I hope the food in Great Lakes was better back then than it is now. Last time I was there (back in '01 for 'A' School) it wasn't all that. I tend to judge locales by the quality of the chow.
There are some things I don't enjoy about military service. One of the things I do enjoy - and enjoy very much - is the sense of connection I experience at some postings. I did not like Great Lakes as it was, but when I thought back to what it used to be, I liked it much more. Walking down the strip through the main gate, past the older stone buildings with their archaic construction (many of them underutilized or not even used at all), I couldn't help but wonder what they'd originally been used for, who had passed through there, what they'd been thinking. I would sometimes stand near the parade grounds on the NTC side and just look at them, imagining all the sailors who'd passed in review there. At other times, I'd sit down on the shore and stare across the water and contemplate the crumbling breakwaters and decaying ruins there.
Today, at the Camp, I always feel a small sense of wonder inside the various buildings and speculate about what some of them may have been used for, who had passed through, what they'd accomplished while they were there, what their lives had been like.
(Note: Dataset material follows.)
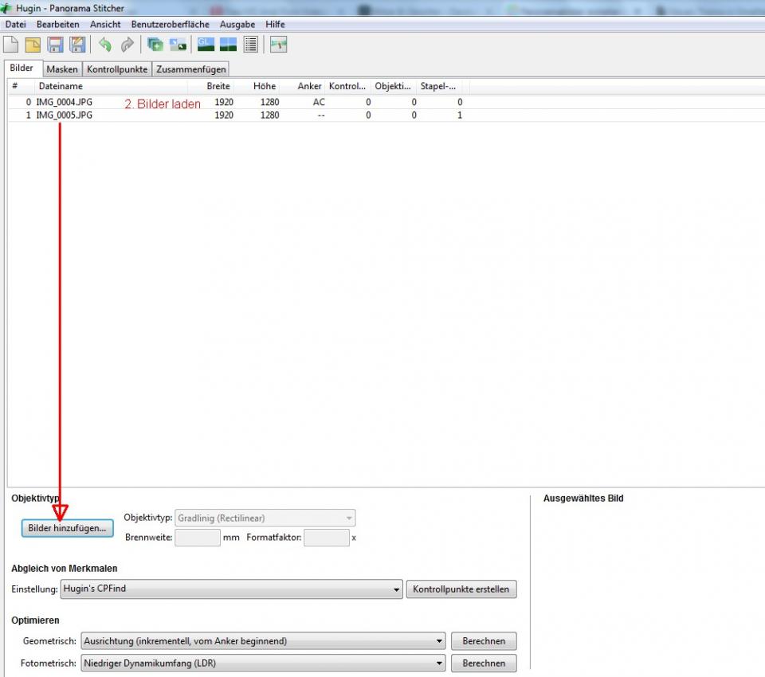Screen dimensions: 765x677
Task: Click the Bilder hinzufügen button
Action: [x=67, y=528]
I remember unearthing rusted Garand clips on the long-abandoned and overgrown 850-yard firing line, staring at them, and thinking to myself: "How well had this man shot this day? What was on his mind? Where had he been to before he'd been to the Camp, and where did he go afterwards? I'd love to ask him, but chances are that he's already gone. I feel as if I've lost something." The Camp has many secrets and most of them will never be unearthed. We're due to decomm soon and it hurts me that so many stories will be gone forever.
Not all of my colleagues see it this way. I'm pretty sure most of them don't even know what I'm talking about. I feel it just the same.
I enlisted back in '96 with no expectations of trouble - I didn't sign up seeking conflict. I re-enlisted in '02 because I wasn't quite ready to leave, but I'd say that I was needed if I were asked. In neither case were my motivations particularly patriotic. My viewpoint has changed a bit since then but human nature will be what it will be. It wasn't until fairly recently that I got a sense of being a part of something that had been around far before I was, and would be around long after I'm gone.
To sign up with the expectation of trouble - with other prospects available - simply because it is the morally correct choice, is a choice that I'm not sure that I could make correctly. You have my utmost respect, Uncle Bill, and you also have my gratitude. Fair winds and following seas.